The Kurdistan Democratic Party, which controls a portion of the semiautonomous Kurdish enclave in northern Iraq, last year quietly signed a deal with Norway's DNO to drill for oil near the border city of Zakho.
Considering all the other explosions in Iraq, this Kurdish move appears not to have been quite as "explosive" as initially imagined and looks to have led to more activity. This was a singular deal, which has obviously sprouted many more, as Ritter indicates. Given that the US occupation has been in no position to dictate any behaviour to the Kurds, it seems clear that US interests were best served by getting in on the action in Kurdistan before non-US interests started staking out the lion's share of the oil contracts, contracts that are now run under the Kurds own recently passed oil law.

Indeed, well before the Kurdish regional oil was passed, American-based Calibre Energy Inc. and Hawler Energy Ltd., both of Houston, Tx., entered into a Production Sharing Agreement (PSA) with the Kurdistan Regional Government (KRG) at about the same time as DNO started drilling. Confirming what Ritter has said, PSA operations are overseen by Turkish-based Petoil, which no doubt expedites safe passage of the oil through Turkey.

As an aside, whenever I see the words "Houston," "oil" and "Iraq" in conjunction, a strain of curiosity sets in, which naturally leads to a little Googling. As an interesting point of information, Calibre Energy is run by CEO Prentis Tomlinson, who is also Chairman and Director. Tomlinson is also the founder and still large stockholder of the company Particle Drilling Technologies, Inc., a company of which Dick Cheney owns a significant amount of stock. The current president and CEO of Particle Drilling Technologies is Jim Terry, who served as a Director at Halliburton while Dick Cheney was CEO. Chairman of the Board at Particle Drilling Technologies is a one Ken LeSuer, who served as Vice Chairman at Halliburton while Cheney was CEO.
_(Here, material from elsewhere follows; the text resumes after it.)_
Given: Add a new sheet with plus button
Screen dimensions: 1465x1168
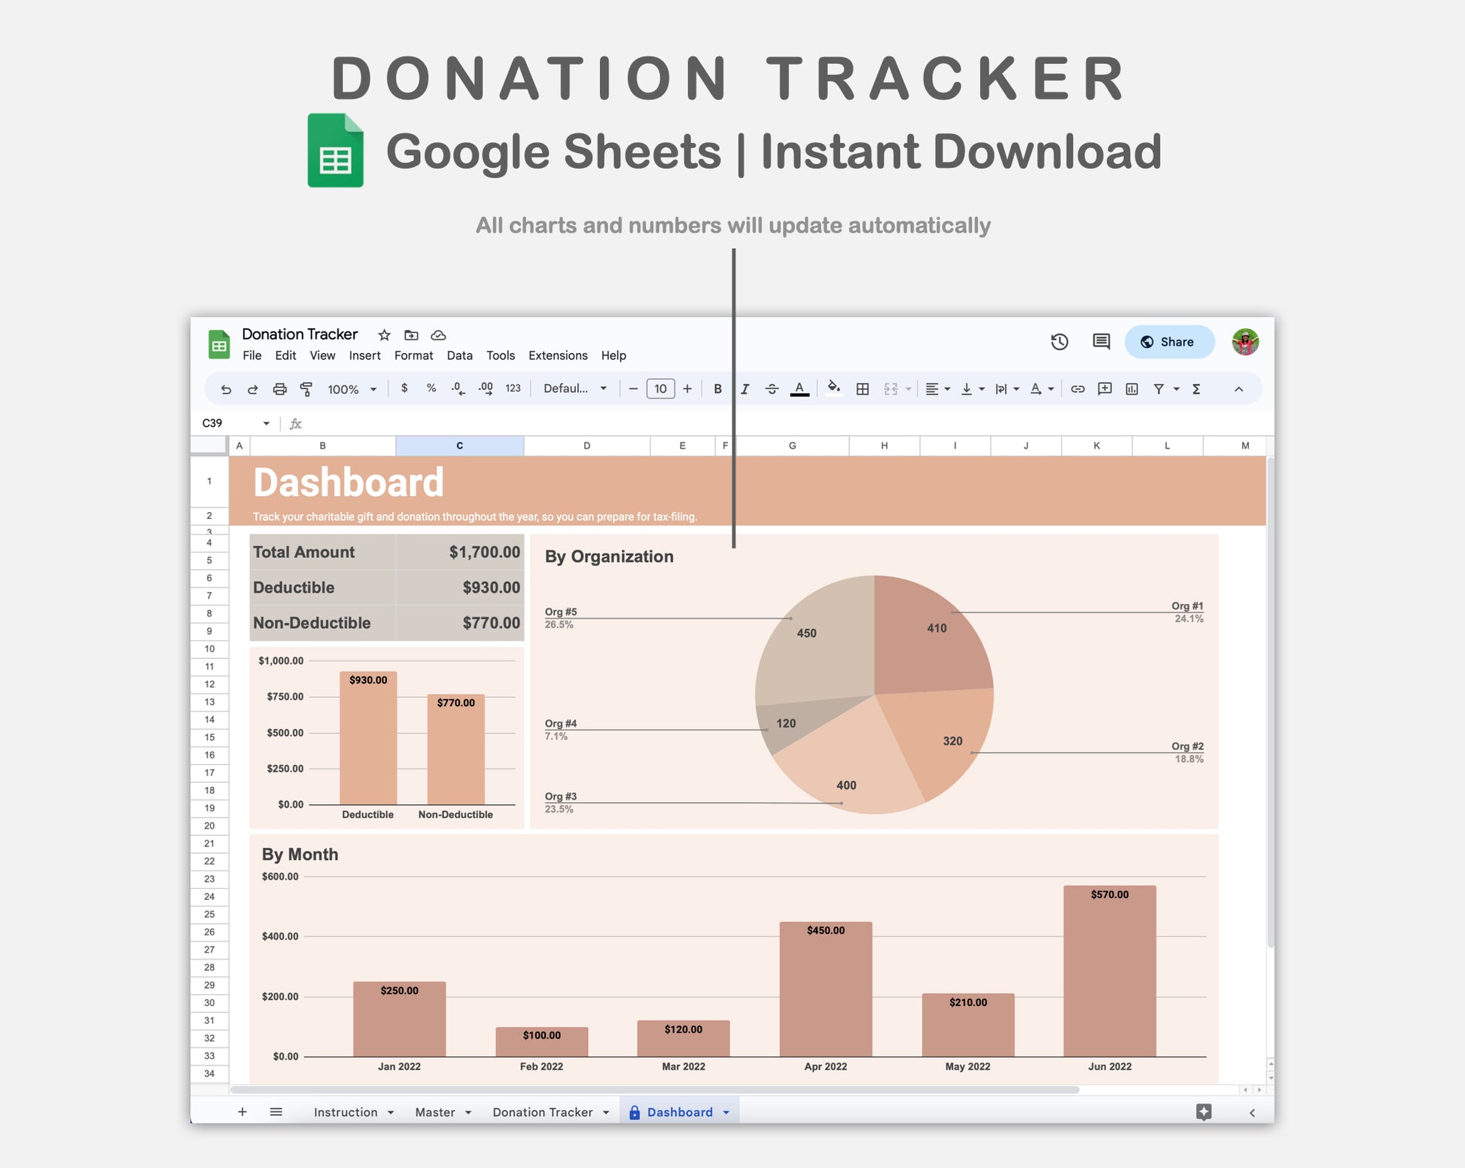Looking at the screenshot, I should coord(242,1112).
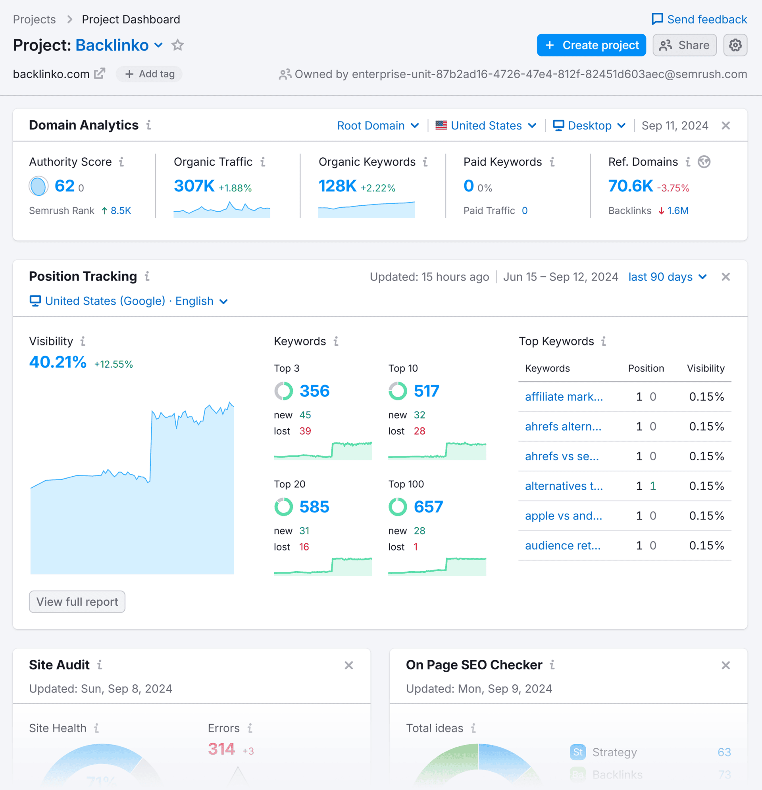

Interestingly, while the official position of the US government was that no deals would be made outside federal Iraqi government auspices, the State Department delivered a "scolding" to Tomlinson, at which Tomlinson apparently winked, and went on his merry drill-happy way. Meanwhile, Calibre Energy and other American firms appear undeterred in their exploration and drilling of northern Iraq despite official State Department policy. But then, isn't that always how it is with Dick Cheney?